Recopiez fidèlement les lignes, depuis celle qui contient « 1456x819 pixels. Task: Open » jusqu'à la dernière ligne incluse. Ne reprenez pas les images dans votre réponse.

- _Lignes fournies_:
*-*-*
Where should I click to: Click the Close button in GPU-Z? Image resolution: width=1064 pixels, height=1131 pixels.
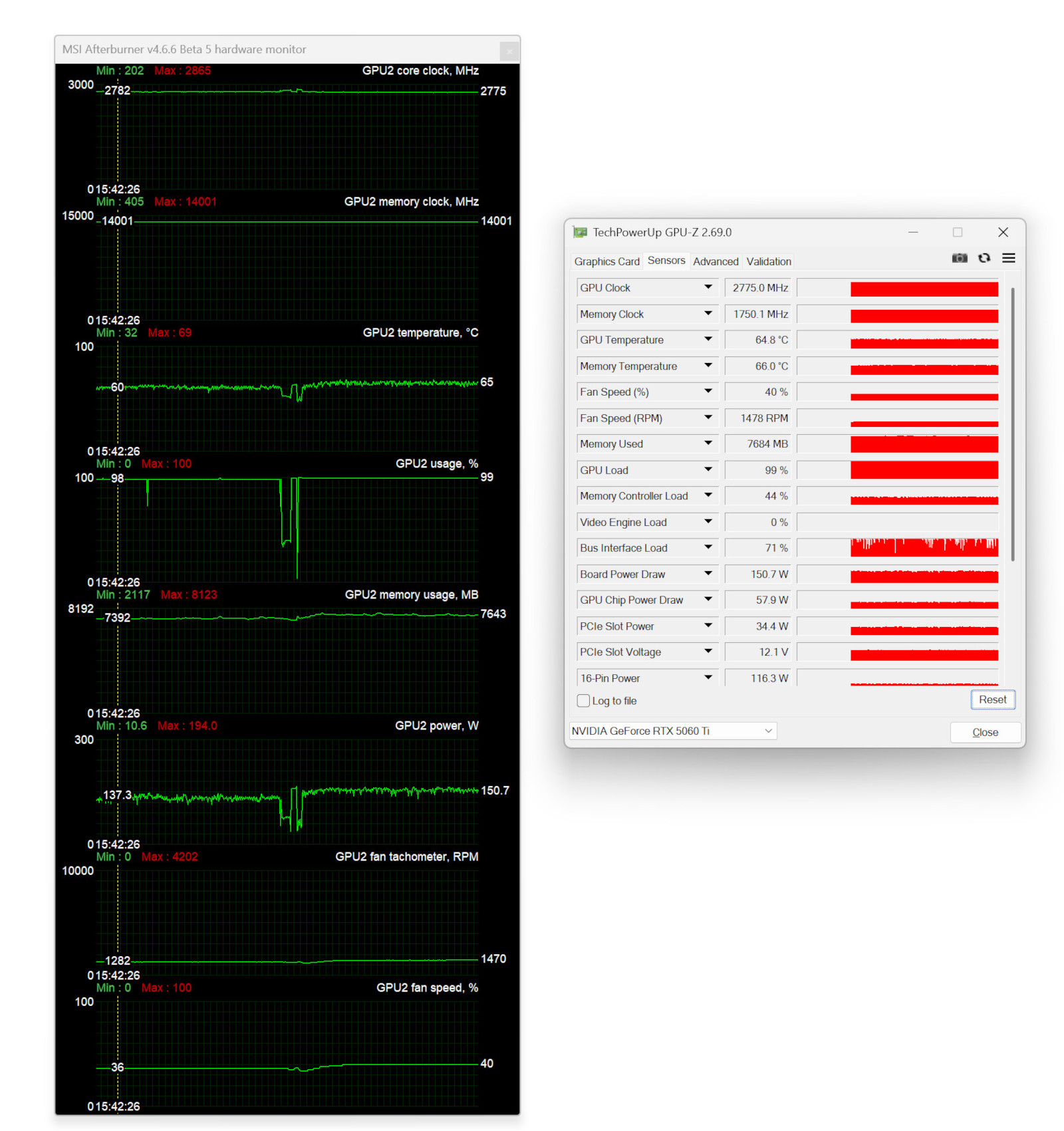click(x=985, y=732)
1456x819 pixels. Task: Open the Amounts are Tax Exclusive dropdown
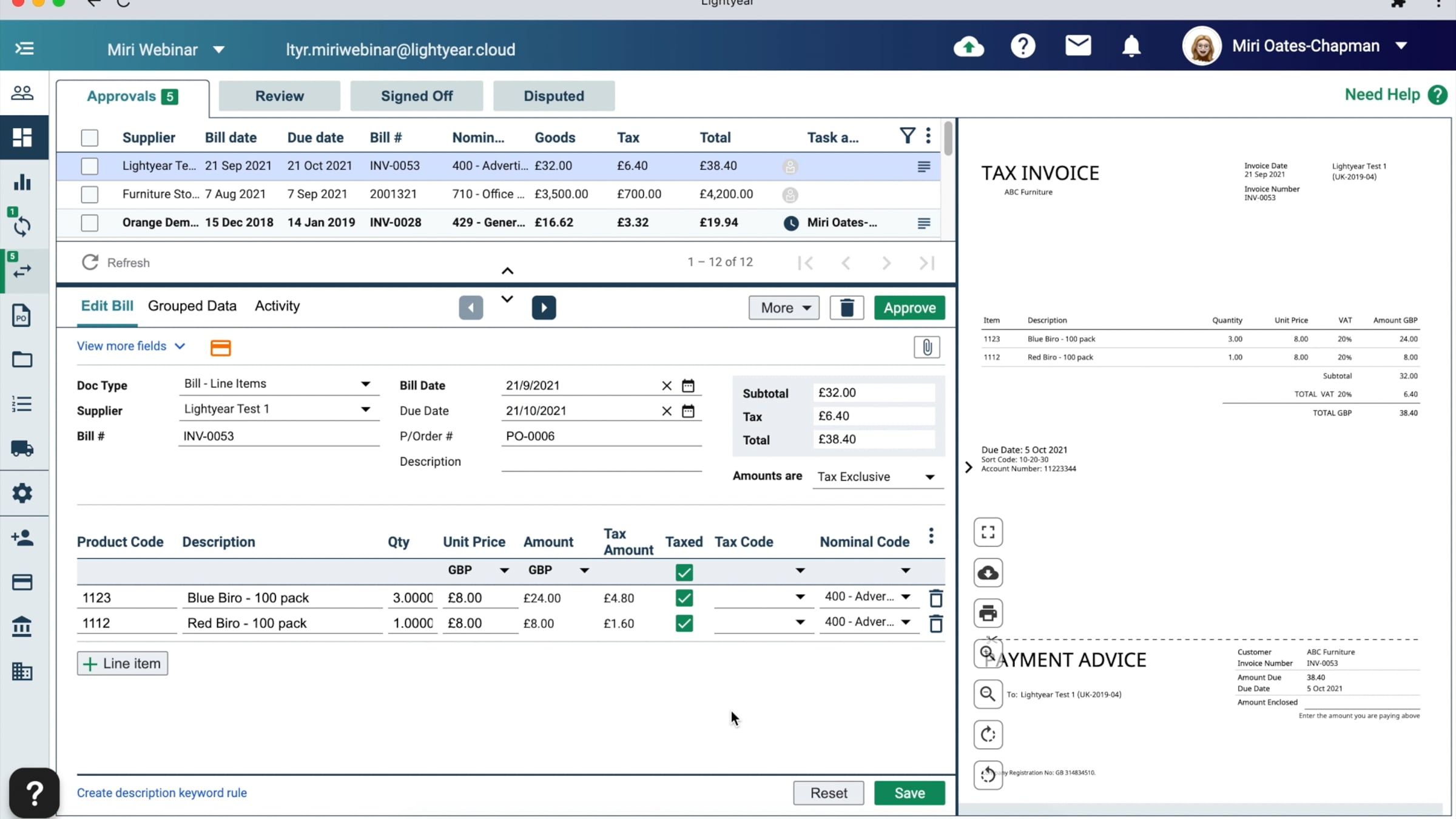coord(877,477)
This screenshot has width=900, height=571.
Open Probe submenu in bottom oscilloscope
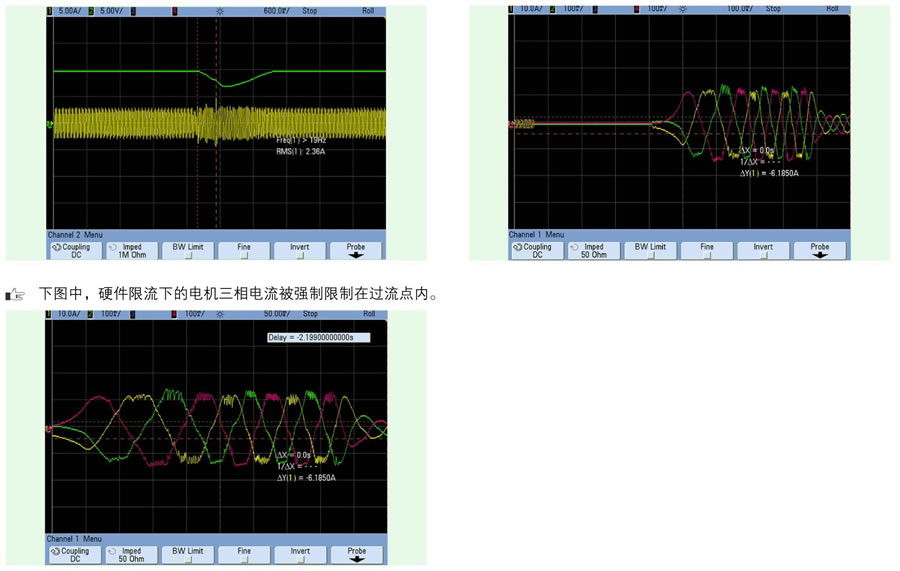[x=356, y=555]
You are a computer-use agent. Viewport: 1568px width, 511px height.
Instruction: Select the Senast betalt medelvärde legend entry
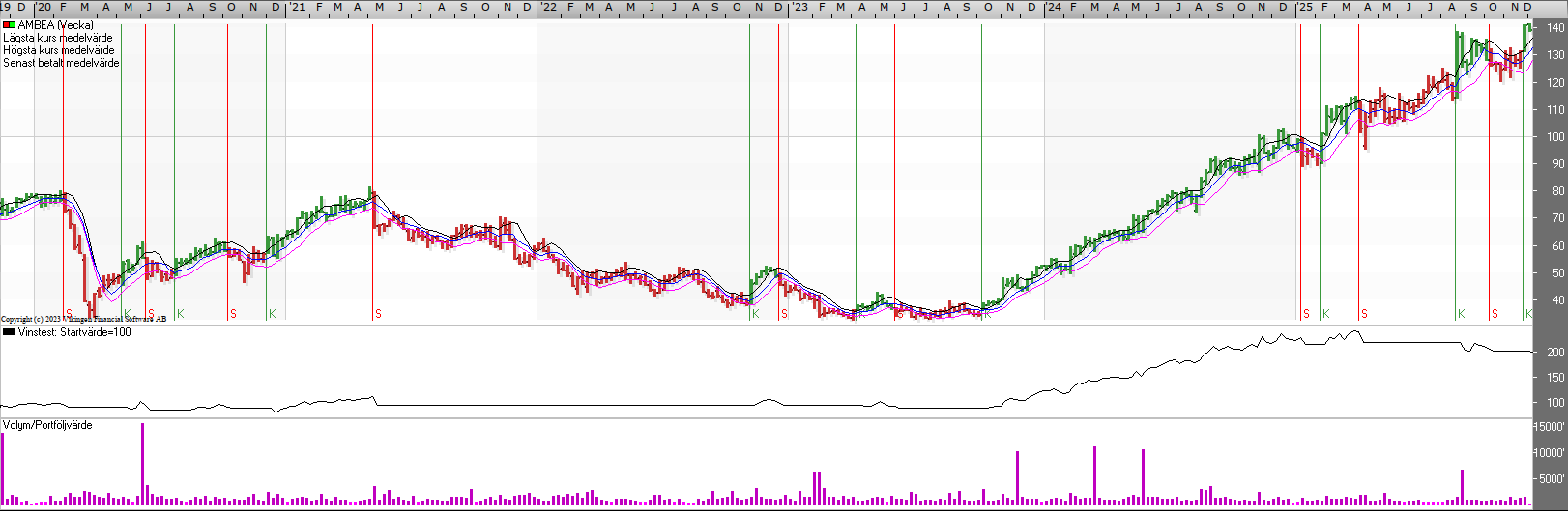tap(62, 63)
*-*-*
- _Corrigé_:
1456x819 pixels. Task: Open the Amounts are Tax Exclusive dropdown
coord(877,477)
This screenshot has width=900, height=571.
Open Probe submenu in bottom oscilloscope
[x=356, y=555]
You are a computer-use agent. Viewport: 1568px width, 511px height.
Instruction: Select the Senast betalt medelvärde legend entry
tap(62, 63)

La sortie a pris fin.